Pub Date: Nov. 1st, 2016
ISBN: 978-1-56689-449-4
Publisher: Coffee House

A couple mourns the loss of their children in unusual ways in this lyrical, mythology-infused tale.

Ethos and Catholic, the lead characters in this beguiling debut novel, have lost their twin children. The circumstances of the deaths aren’t made clear till more than halfway through the story, but early on it’s clear they’re suffering. Ethos has left his job as a schoolteacher, and as his thoughts grow abstract (he imagines eating the moon), he begins constructing a massive aquarium; Catholic, meanwhile, has her tubes tied and designs outfits for the fish that will occupy the tanks. “One can’t be depressed if one is engaged in physical activity,” Ethos says, but his actions prove him wrong, and the novel’s trajectory is toward the couple’s difficult reckoning with their loss.

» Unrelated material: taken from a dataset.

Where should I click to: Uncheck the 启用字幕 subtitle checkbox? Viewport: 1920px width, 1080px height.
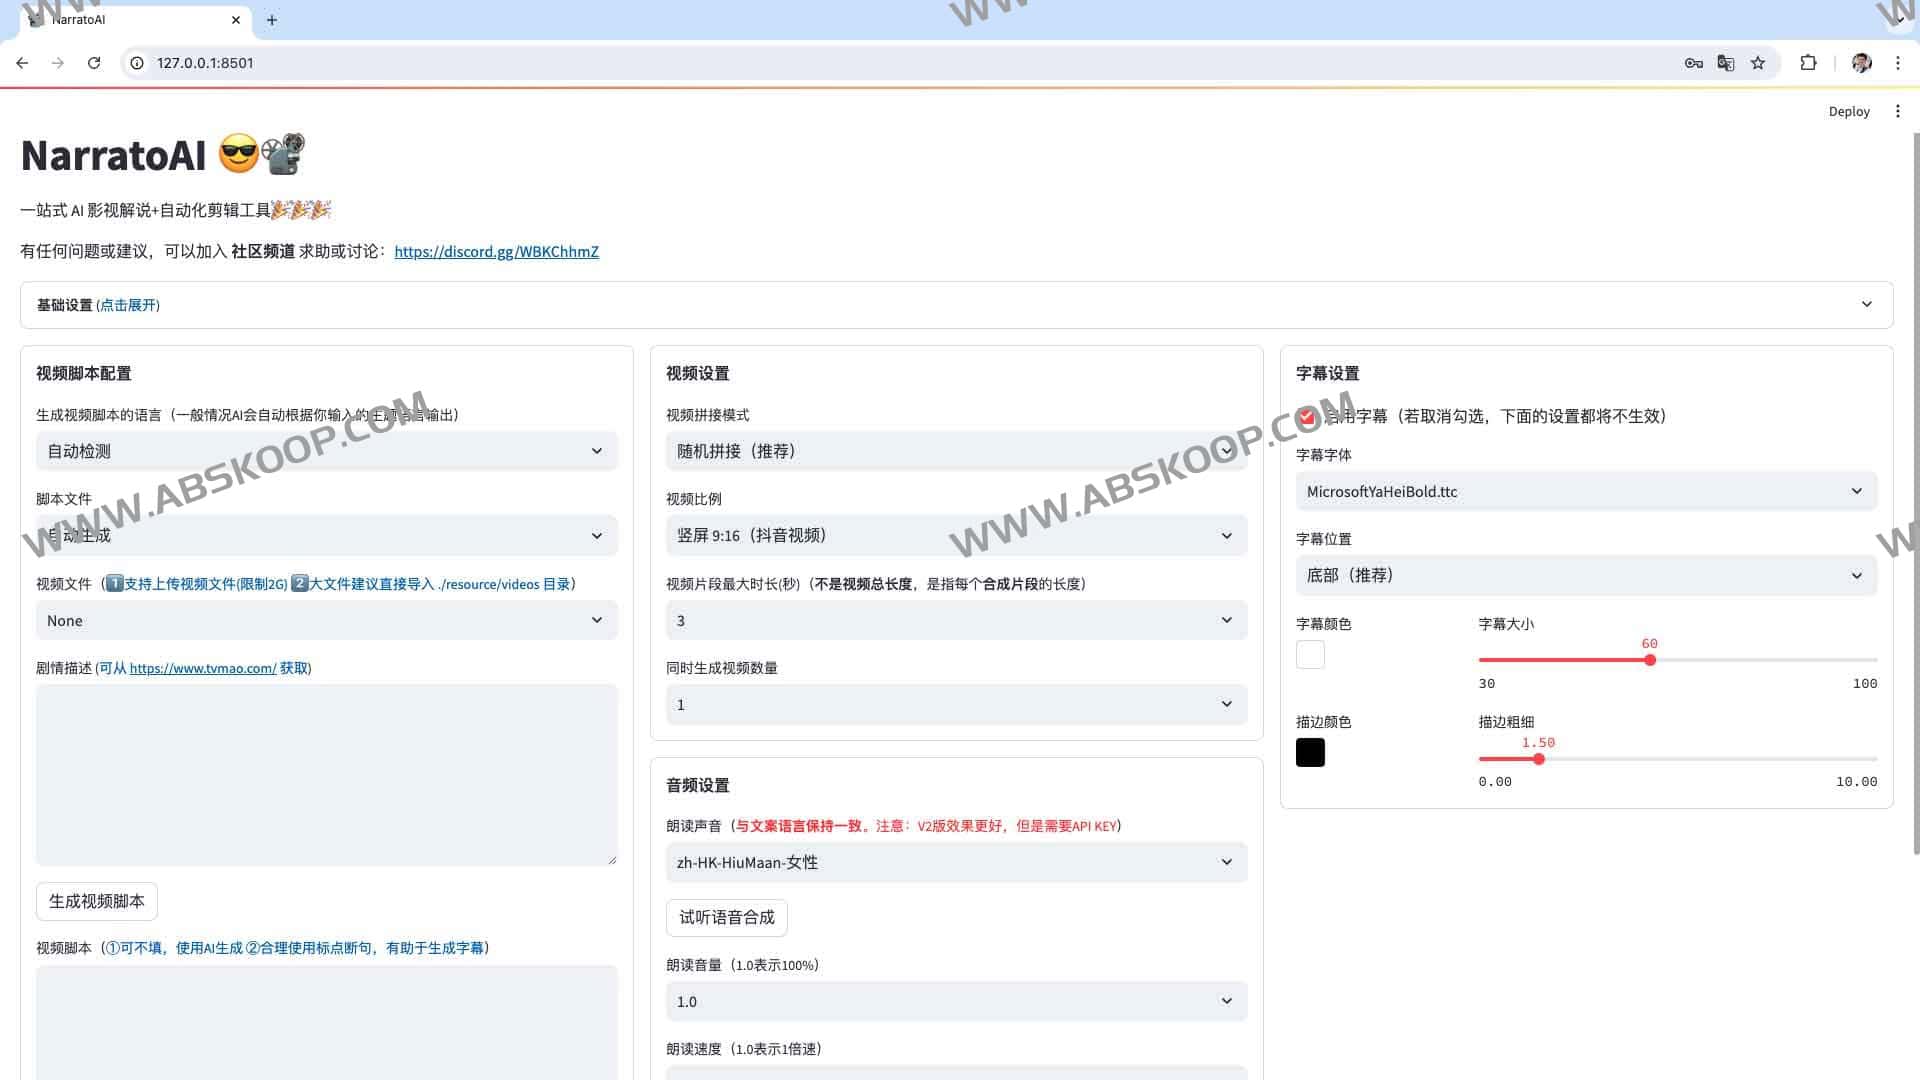pyautogui.click(x=1308, y=418)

Though the story has an arc, Nao resists telling it straight: she seems determined to avoid every cliché of domestic tragedy. She accomplishes that in part by shifting to a plainspoken but poetic register that emphasizes allegory and abstraction: “We must be made of sand; it’s the only way to rationalize how quickly our realities disintegrate.” Greek myth helps too: Charleen, Ethos’ mother, arrives bearing stories of Persephone’s kidnapping by Hades and Demeter’s pleas for her daughter’s return. But mainly Nao highlights the reckless, heterodox, absurd paths our minds take while mourning; in one passage, Catholic imagines sex with a bicycle not out of any erotic urge but a physical desire to “rub my weight, my debris, my dormant vices off this earth.” This pile-on of peculiarities can be puzzling at first. Does Catholic really intend to take her fish for walks? Does Charleen really sexually desire her son? But the imagery ultimately reveals the disassociation from oneself that accompanies grief, with a few hints at ways of becoming whole again.

An off-kilter but effective tone poem on loss and recovery.